Phytoplankton — We passed through a huge bloom of phytoplankton on the way out of the Southern Ocean. During our first pass through this area a month earlier, there were only a few phytoplankton, but on the way back our sensors were reading five or six times the levels that we had seen before. We were very excited to see this because it was exactly what we were looking for!
The process of funding these types of cruises is long and difficult. The first proposal for this cruise was written in 2015 and was rejected. The second proposal, written in 2017, was eventually accepted. It included two cruises, the first of which was postponed due to ship engine problems, so they didn’t set sail until 2019. Now we are completing the last cruise six years after the original, rejected proposal!
Because it takes so long and is so difficult to get here — even without a pandemic — we are taking as many measurements as we can, which means that we have more instruments than just the CTD. In addition to collecting water from the CTD, we deployed several floats for SOCCOM and NOAA. These floats move up and down in the water column and send back all of the data that they’ve collected when they reach the surface.

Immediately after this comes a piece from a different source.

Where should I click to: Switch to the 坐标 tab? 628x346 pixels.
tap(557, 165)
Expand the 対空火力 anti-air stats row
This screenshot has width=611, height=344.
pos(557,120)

We also used the VPR (video plankton recorder) to get images of plankton in the water. To collect water from the CTD the ship has to be stopped, but the VPR is towed behind the ship and can collect similar data to the CTD.
We also collected data on the levels of trace metals, such as iron and zinc, in the water. Since the ship itself is made out of metal it is almost impossible to collect water without contaminating it with metal from the ship. That’s where Big John comes in. Big John is a small, Teflon-coated plastic board that sails far enough away from the ship to avoid contamination and collects water through plastic tubing. Big John is a favorite on board simply because of how small and delicate he is compared to the big ocean.
While we are working around the clock with all the different instruments, there is still a lot of downtime over the course of two months. We have spent a lot of time hanging out and playing games. We have had a cribbage tournament, a ping pong tournament, a Dungeons and Dragons campaign, poker nights, and lots of other games that we invented ourselves. Our cribbage tournament ended with a massive upset – the captain lost to a newbie cribbage player. It was the talk of the ship for days!